Bezier paths rather than straight spines, creating a wispy, flowing petal effect. The curve width is modulated by mid-frequency energy. Best for ambient, instrumental, or slow-tempo music.

Bloom

Circles instead of lines, with radius tracking amplitude. Uses Multiply blend to produce saturated, ink-like density that lifts with silence. Best for acoustic, jazz, and sparse arrangements.

05 ∙ the website
upload or record

Two audio inputs: file upload (mp3, wav, ogg, m4a — with album art pulled from ID3 metadata) and live microphone recording with a real-time elapsed timer. Recorded clips appear as cards that can be tapped to re-record.

archive and save

Snapshots can be added to a persistent local archive gallery (up to 90 images, titled and timestamped) or downloaded immediately as PNG to your device.

06 ∙ craft

Five specific technical choices that each had a design motivation — places where the code and the aesthetics are inseparable.

01

Gamma correction on FFT data

Raw FFT amplitude values cluster heavily at the low end, quiet passages produce almost no visual activity, while loud moments spike. I applied a gamma curve (exponent 1.25) to redistribute energy perceptually. Soft passages still produce interesting shapes. A technical fix with a design motivation.

02

Perlin noise for organic jitter

Each spine's angle is offset by a Perlin noise value keyed to both its position and playback time. The result is that spines wobble slowly and organically rather than staying perfectly rigid. This single addition took the visualization from feeling algorithmic to feeling alive.

03

Screen vs. Multiply

The light/dark background switch doesn't just change the canvas color. Dark mode uses Screen blend (additive—colors glow into the black).
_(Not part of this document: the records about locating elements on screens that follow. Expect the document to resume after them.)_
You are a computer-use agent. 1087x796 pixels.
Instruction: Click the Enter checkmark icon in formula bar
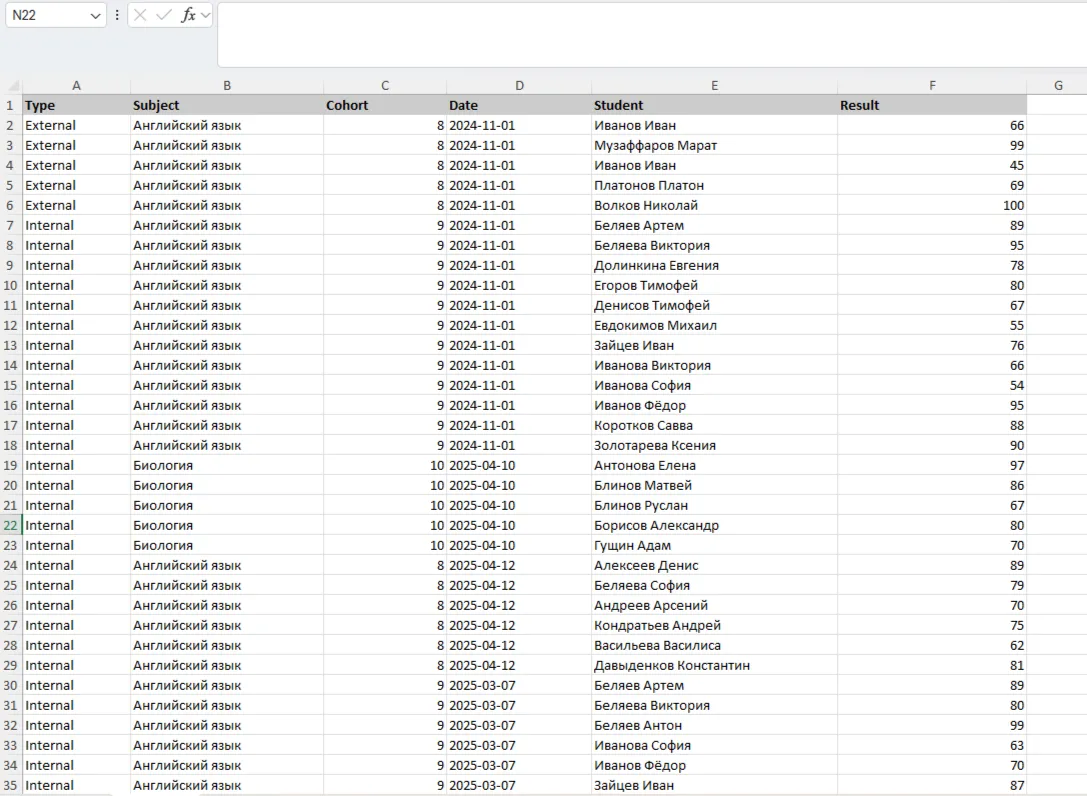(164, 16)
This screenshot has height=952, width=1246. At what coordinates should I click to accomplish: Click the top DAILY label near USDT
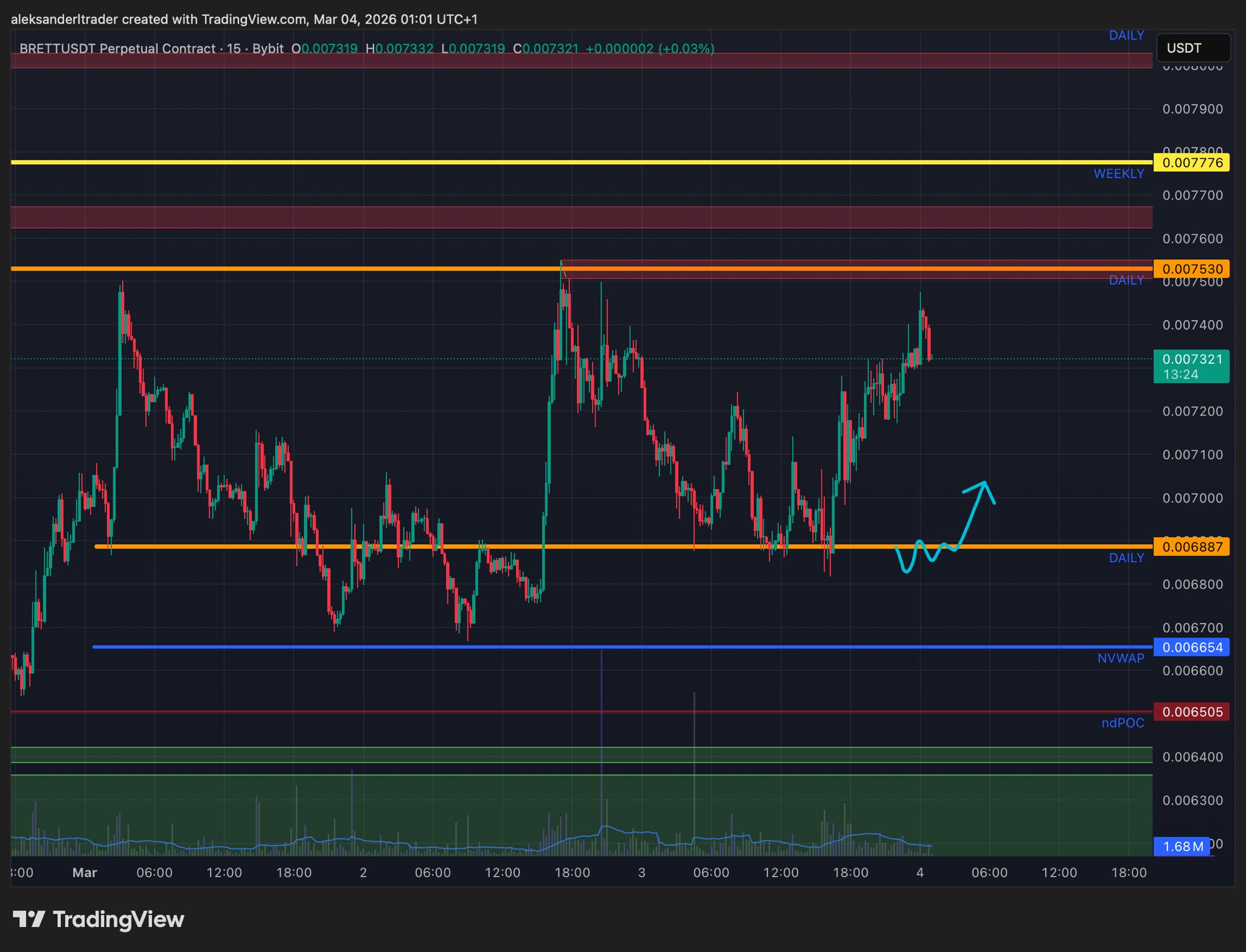pyautogui.click(x=1126, y=35)
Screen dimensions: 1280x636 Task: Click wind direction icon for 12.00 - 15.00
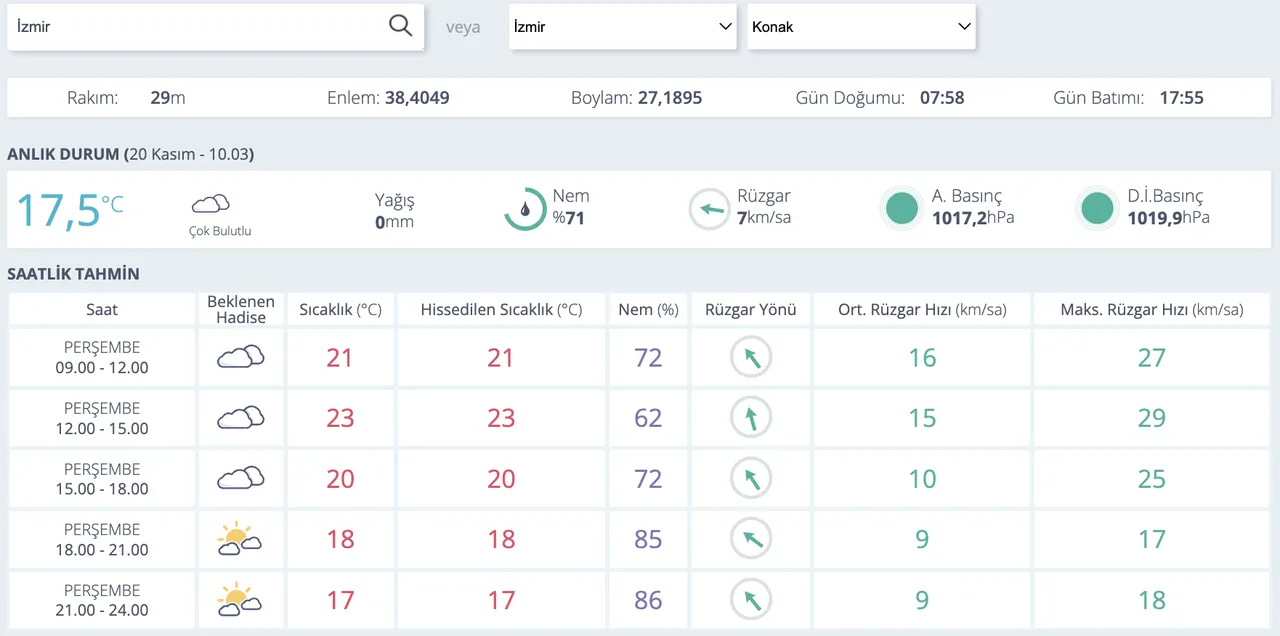(x=750, y=418)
Light mode uses Multiply (subtractive—layers of color build to rich, dense ink). The same FFT data produces a completely different emotional register depending on this one variable. An early prototype using Screen on a white background looked washed out and wrong; switching to Multiply was an immediate transformation.

04

Rotation tied to playback position

The iris doesn't spin at a constant speed, its rotation angle is proportional to how far through the song you are, completing one full revolution over the track's duration. This means every song produces a uniquely shaped record of its own time. The iris you see at the end of a 3-minute pop song and a 10-minute ambient piece will have traveled the same angular distance, but through entirely different terrain.